---------- Listed entries

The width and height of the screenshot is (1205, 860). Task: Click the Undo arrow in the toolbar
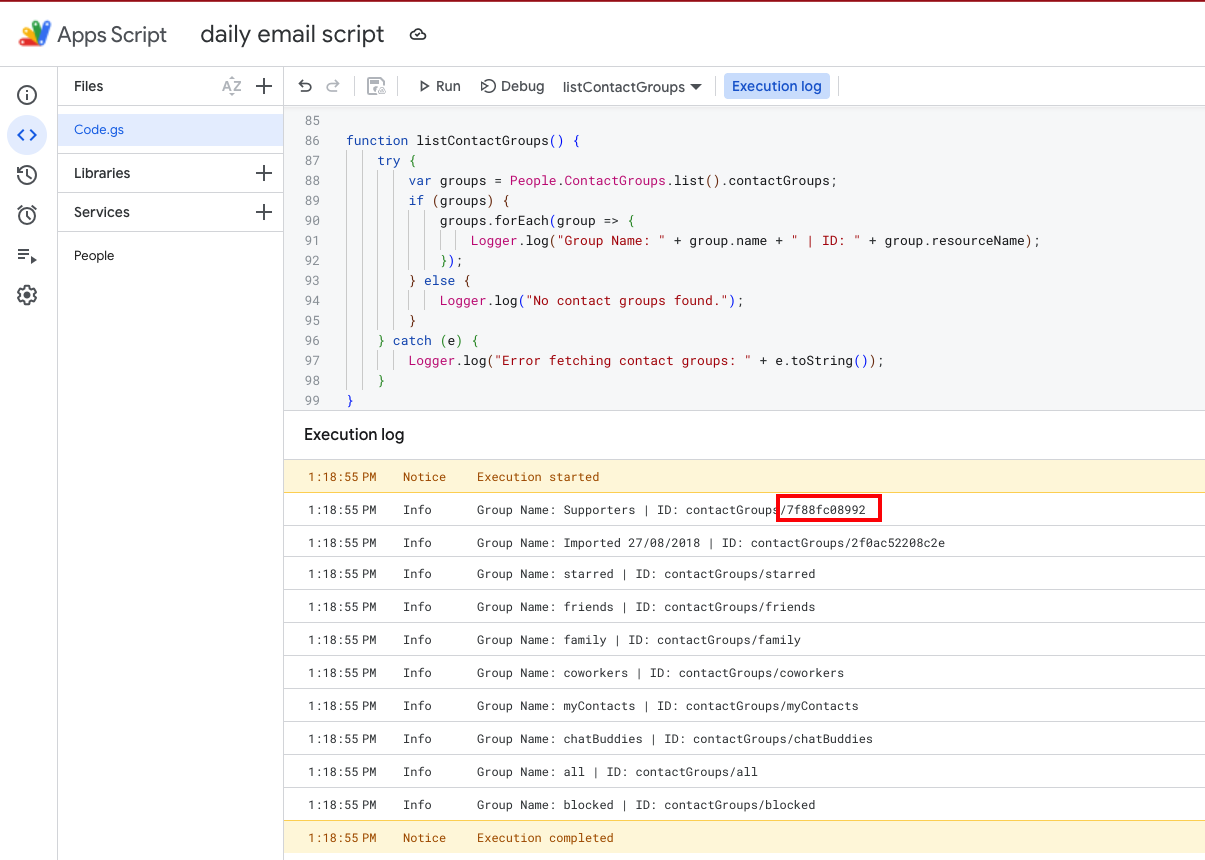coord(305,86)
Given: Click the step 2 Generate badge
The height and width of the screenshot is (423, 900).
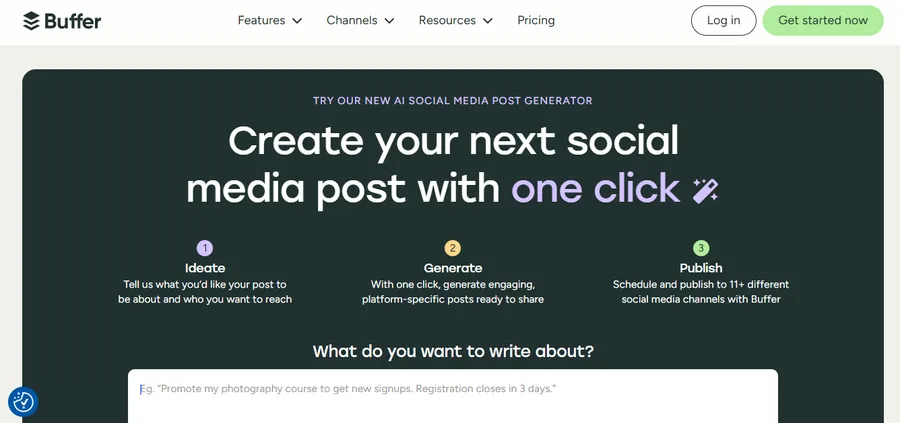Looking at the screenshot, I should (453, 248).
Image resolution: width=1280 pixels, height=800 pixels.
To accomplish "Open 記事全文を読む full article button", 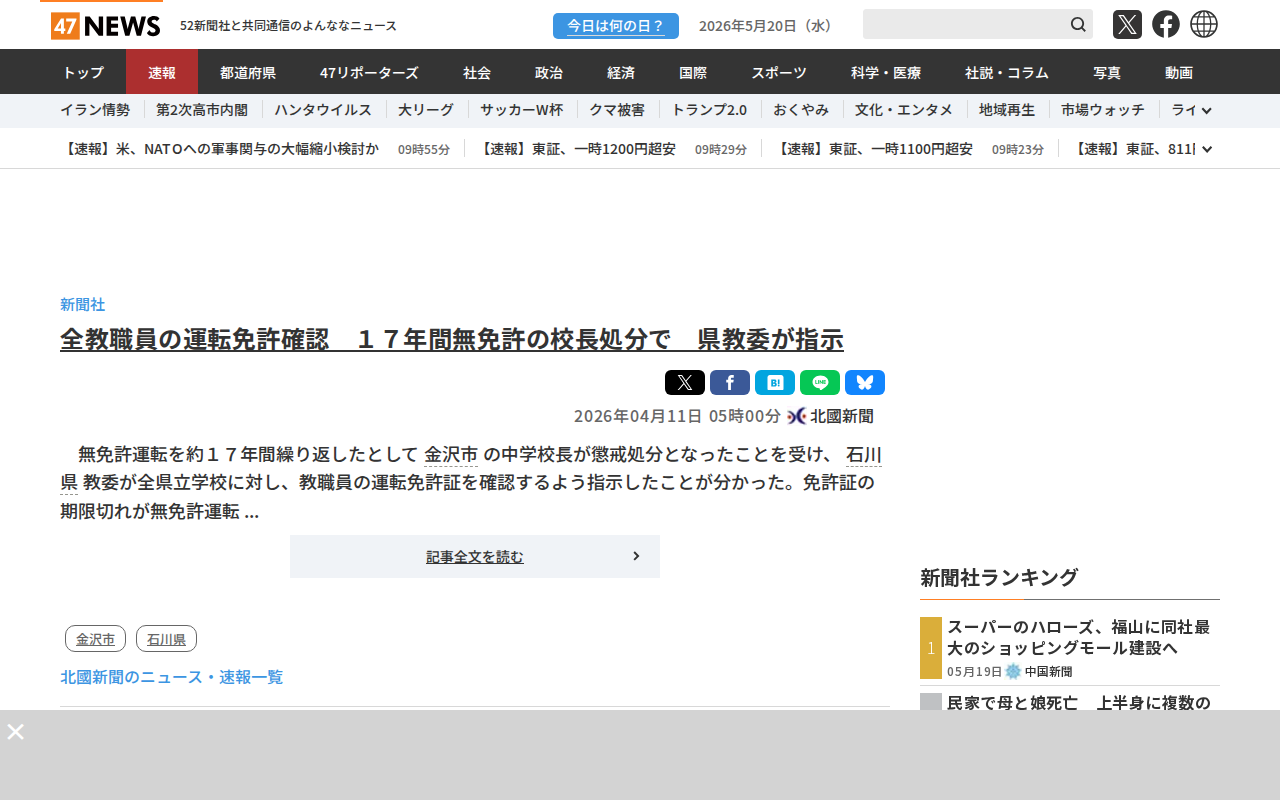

--------------------

> _Exercise requirements_: In the data above, find the line with "The height and" and repeat it and every line after it through the end, exactly; leave the pictures out.

> _Finished task_:
The height and width of the screenshot is (423, 900).
Looking at the screenshot, I should (453, 248).
Image resolution: width=1280 pixels, height=800 pixels.
To accomplish "Open 記事全文を読む full article button", 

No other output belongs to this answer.